CRISPR-Cas diversity
As with most cellular organisms, industrial clostridia are constantly challenged by viruses and must maintain defence systems to counter these viral infections. CRISPR-Cas systems in the industrial clostridia genomes were therefore analysed for prevalence, diversity, and dynamics in closely related host species. CRISPR arrays were found to be unevenly distributed across industrial clostridia species. Searching for Cas genes and CRISPR-like repeat patterns uncovered 135 putative CRISPR arrays, which could be broadly classified into 2 types: a complete Type I-B CRISPR-Cas system, and a partial Type I-B CRISPR-Cas system which lacks genes associated with CRISPR spacer integration (Fig. 10B)34. The complete Type I-B system was the most common, detected in all the C. saccharobutylicum, C. saccharoperbutylacetonicum, and C. tetanomorphum genomes, and a minority of genomes from C. butyricum and C. beijerinckii (20% and 7%, respectively, Fig. 10C). Typically, only a single complete Type I-B operon was identified per genome, except in five C. beijerinckii genomes which encoded two distinct sets of Type I-B Cas genes, associated with two distinct spacer arrays with different repeats (Table S10). For these few instances of multiple copies of the Cas operon, it is possible that the Cas machinery may recognize different PAMs, enabling a more comprehensive defence mechanism. Meanwhile the partial Type I-B operon was only detected in C. saccharobutylicum genomes and found associated with spacers entirely different from the ones encoded in the complete Type I-B array. Since these partial Type I-B systems apparently lack the spacer acquisition module but use a repeat similar (though not identical) to the one associated with the complete Type I-B systems in the same genome, it is possible that these arrays are still active and leveraging the spacer acquisition machinery from the co-occurring complete Type I-B system.

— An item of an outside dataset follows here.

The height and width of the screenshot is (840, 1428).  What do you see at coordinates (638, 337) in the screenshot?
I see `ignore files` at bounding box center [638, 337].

While only encoded in a minority of genomes from this species, the CRISPR-Cas systems identified in C. beijerinckii were associated with a disproportionately high number of spacers, compared to other industrial clostridia genomes (Fig. 10C). Similarly, the overlap identified in terms of spacer sequences between genomes from the same species was typically lower for C. beijerinckii: while spacers were typically detected in >25% of the C. saccharobutylicum, C saccharoperbutylacetonicum, and C. tetanomorphum genomes, spacers were almost always detected in <25% of the genomes from C. beijerinckii (Fig. 10C). Finally, in the two species with varying presence of CRISPR-Cas systems (C. beijerinckii and C. butyricum), prophage carriage was clearly different between species members which encoded a CRISPR-Cas system and those which did not (Fig. 12). While these results could reflect to some level a sampling bias in this genome set, i.e. genomes within the C. beijerinckii species would be overall more diverse than the ones within other species, it does suggest that, at least based on this genome collection, C. beijerinckii CRISPR arrays are more active and dynamic than the one detected in most other industrial clostridia species.

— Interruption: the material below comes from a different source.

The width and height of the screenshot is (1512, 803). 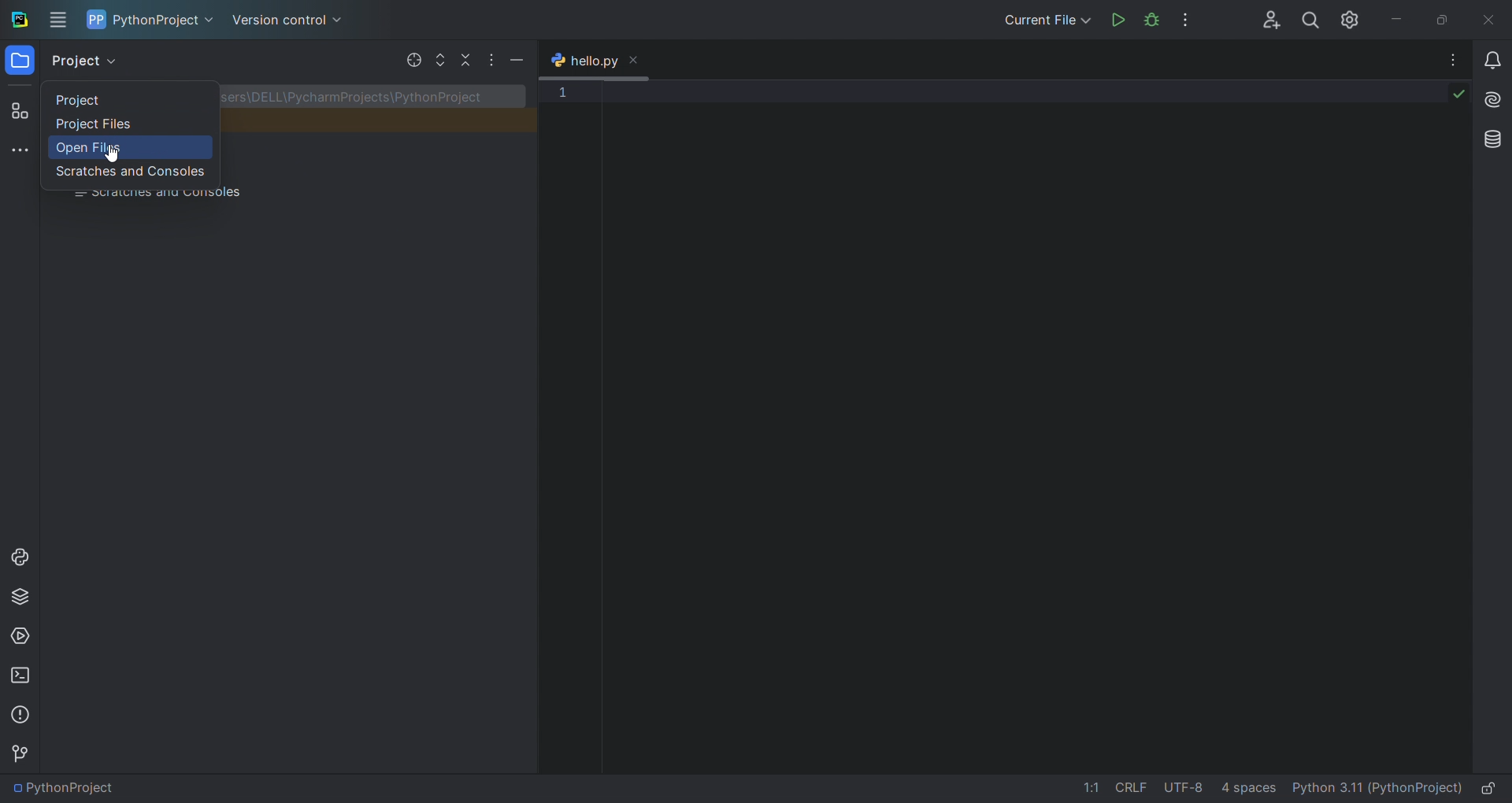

Industrial clostridia CRISPR arrays defend against prophage from infecting neighbor species. We investigated potential associations between CRISPR spacers and phage genome sequences by comparing CRISPR spacers to 3 phage databases: NCBI RefSeq, which includes reference cultivated phages, IMG/VR v3, which is a collection of viral contigs identified in metagenomes, and the collection of industrial clostridia prophages established in this study (see above & Methods section). Using the NCBI RefSeq database, matches to two genomes were identified (Clostridium phage phiCT19406B and Clostridium phage phiCTC2B, Table S9). Considering that NCBI RefSeq includes 50 phages that infect members of the Clostridium genus also comprising pathogenic species such as Clostridium difficile, this confirms that phages infecting industrial clostridia described here are mostly distinct from previously isolated Clostridium phages. Conversely, a search of the IMG/VR v3 database uncovered 86 phage sequences with ≥1 spacer hits (Table S11). These sequences were obtained from human gut, soil/peat, and bioreactor samples, consistent with the known ecological distribution of clostridia species, and supports the contention that industrial clostridia CRISPR-Cas systems are actively used for defence against phages.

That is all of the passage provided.